暂无图片
暂无图片
暂无图片
暂无图片
暂无图片

Kettle插件开发

以数据之名 2021-06-08
2020

一、开发背景

工欲善其事,必先利其器。如果我们把Kettle离线或准实时ETL的工具链,那就绕不开Kettle定制化插件开发的环节。比如:我们需要对某个组件流出的数据进行特殊函数处理(如加解密);又或者我现有版本的组件不能满足我们对源端数据捕获的需求;再或者现有版本的组件缺失对重复消费的需求。    

简而言之,就是业务流程的特殊性,kettle原有流程处理组件不能满足或者完全满足我们的数据处理需求,就需要我们定制开发流程处理组件,以满足数据的管理、数据的验证、数据的转换和某些特殊类型数据源的抽取。


二、基本框架

我们以上图splunk查询插件为例,来一步步阐述Kettle转换插件的工作原理,这四个类构成了基础的Kettle步骤/节点。当然,存在即合理,每一个类都扮演者不同的角色及其特定的作用。

SplunkInput:步骤类

继承了BaseStep父类,并实现了StepInterface接口,在转换运行时,他的实例即是数据实际处理的位置,每一个执行线程都表示一个此类的示例。

SplunkInputData:数据类

继承了BaseStepData父类,并实现了StepDataInterface接口,用来存储数据,当插件执行时,对于每一个执行线程都是唯一的。执行时里面存储的主要有自定义的元数据对象、数据库连接、缓存、文件句柄等其他对象信息。

SplunkInputDialog:对话框类

继承了BaseStepDialog父类,并实现了StepDialogInterface接口,该类主要实现组件步骤与ETL开发者交互配置的界面,ETL开发者按照设定好的输入和输出选项配置,来实现个性化ETL开发。

SplunkInputMeta:元数据类

继承了BaseStepMeta父类,并实现了StepMetaInterface接口。他的作用是保存和序列化特定步骤实例的配置,即跟踪SplunkInputDialog类的开发者配置。在本例子中,它负责保存开发者设置的步骤属性、splunk连接配置属性和输出字段的名称类型等属性信息。

插件展现配置

负责定义插件步骤在Kettle可视化UI工作台中的显示效果。
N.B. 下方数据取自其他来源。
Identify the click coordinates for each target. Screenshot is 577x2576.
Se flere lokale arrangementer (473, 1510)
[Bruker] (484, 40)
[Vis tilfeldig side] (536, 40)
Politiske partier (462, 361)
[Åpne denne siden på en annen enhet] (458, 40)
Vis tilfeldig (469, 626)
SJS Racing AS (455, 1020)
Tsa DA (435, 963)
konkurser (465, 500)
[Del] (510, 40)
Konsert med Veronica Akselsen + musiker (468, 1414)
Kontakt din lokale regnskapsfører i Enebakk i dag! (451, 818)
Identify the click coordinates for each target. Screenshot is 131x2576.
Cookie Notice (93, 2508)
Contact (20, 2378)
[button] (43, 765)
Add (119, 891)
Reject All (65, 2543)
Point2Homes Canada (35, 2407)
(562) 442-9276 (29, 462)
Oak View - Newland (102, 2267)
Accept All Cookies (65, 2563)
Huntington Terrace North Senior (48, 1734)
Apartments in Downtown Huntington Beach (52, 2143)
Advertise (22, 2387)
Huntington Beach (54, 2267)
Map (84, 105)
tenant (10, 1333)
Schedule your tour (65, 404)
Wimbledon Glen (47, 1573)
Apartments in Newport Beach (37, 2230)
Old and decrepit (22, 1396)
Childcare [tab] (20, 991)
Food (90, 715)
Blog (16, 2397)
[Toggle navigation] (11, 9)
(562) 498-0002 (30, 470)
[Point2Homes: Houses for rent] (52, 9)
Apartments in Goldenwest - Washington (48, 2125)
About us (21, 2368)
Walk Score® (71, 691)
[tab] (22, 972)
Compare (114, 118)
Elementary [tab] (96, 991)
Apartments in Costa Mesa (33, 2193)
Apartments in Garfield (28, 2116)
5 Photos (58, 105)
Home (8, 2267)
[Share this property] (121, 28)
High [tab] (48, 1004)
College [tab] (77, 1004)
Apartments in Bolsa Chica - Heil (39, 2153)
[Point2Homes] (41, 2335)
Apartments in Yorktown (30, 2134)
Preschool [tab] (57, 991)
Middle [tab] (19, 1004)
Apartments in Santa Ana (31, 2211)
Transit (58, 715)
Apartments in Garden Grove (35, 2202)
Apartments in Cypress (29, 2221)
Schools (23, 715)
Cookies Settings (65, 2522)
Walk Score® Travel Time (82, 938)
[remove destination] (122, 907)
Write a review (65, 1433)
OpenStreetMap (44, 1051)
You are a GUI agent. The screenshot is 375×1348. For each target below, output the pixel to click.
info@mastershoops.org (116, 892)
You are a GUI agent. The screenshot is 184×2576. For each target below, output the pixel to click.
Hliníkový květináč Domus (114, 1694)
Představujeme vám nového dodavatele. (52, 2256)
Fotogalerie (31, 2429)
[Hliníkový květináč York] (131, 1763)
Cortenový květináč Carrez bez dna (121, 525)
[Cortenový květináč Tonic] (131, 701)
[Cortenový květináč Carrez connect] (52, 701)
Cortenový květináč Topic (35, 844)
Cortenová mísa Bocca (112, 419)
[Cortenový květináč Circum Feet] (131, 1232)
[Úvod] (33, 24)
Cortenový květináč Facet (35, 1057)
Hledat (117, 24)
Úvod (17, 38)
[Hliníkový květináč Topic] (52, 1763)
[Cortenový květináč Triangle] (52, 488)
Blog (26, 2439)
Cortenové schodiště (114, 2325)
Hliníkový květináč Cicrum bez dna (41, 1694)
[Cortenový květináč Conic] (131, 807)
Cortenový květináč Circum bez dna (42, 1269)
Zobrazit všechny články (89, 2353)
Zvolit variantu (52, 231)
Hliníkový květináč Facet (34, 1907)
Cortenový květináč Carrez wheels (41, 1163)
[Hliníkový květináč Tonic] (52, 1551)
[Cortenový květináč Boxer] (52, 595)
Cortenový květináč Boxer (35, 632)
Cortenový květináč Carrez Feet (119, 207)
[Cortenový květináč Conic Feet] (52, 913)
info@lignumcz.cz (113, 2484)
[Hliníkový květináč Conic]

设置插件的唯一ID、名称及描述,说明kettle插件要加载的元数据类,以及需要预先加载的依赖Jar包列表。当然它有以下两种实现方式,本例采用第一种。

一、通过@Step注解实现

    @Step(id = "KettleSplunkInput", name = "Splunk Input", description = "Read data from Splunk", image = "splunk.svg", categoryDescription = "Input")


    id:在Kettle插件中必须保证全局唯一

    name:自定义插件Spoon UI中的显示名称,无强制唯一性要求

    description:描述该插件的具体作用,或者简要使用说明

    image:Spoon UI中的显示图标,尽量使用svg格式图片,可到阿里Icon图库查找和下载所需的图标(https://www.iconfont.cn/)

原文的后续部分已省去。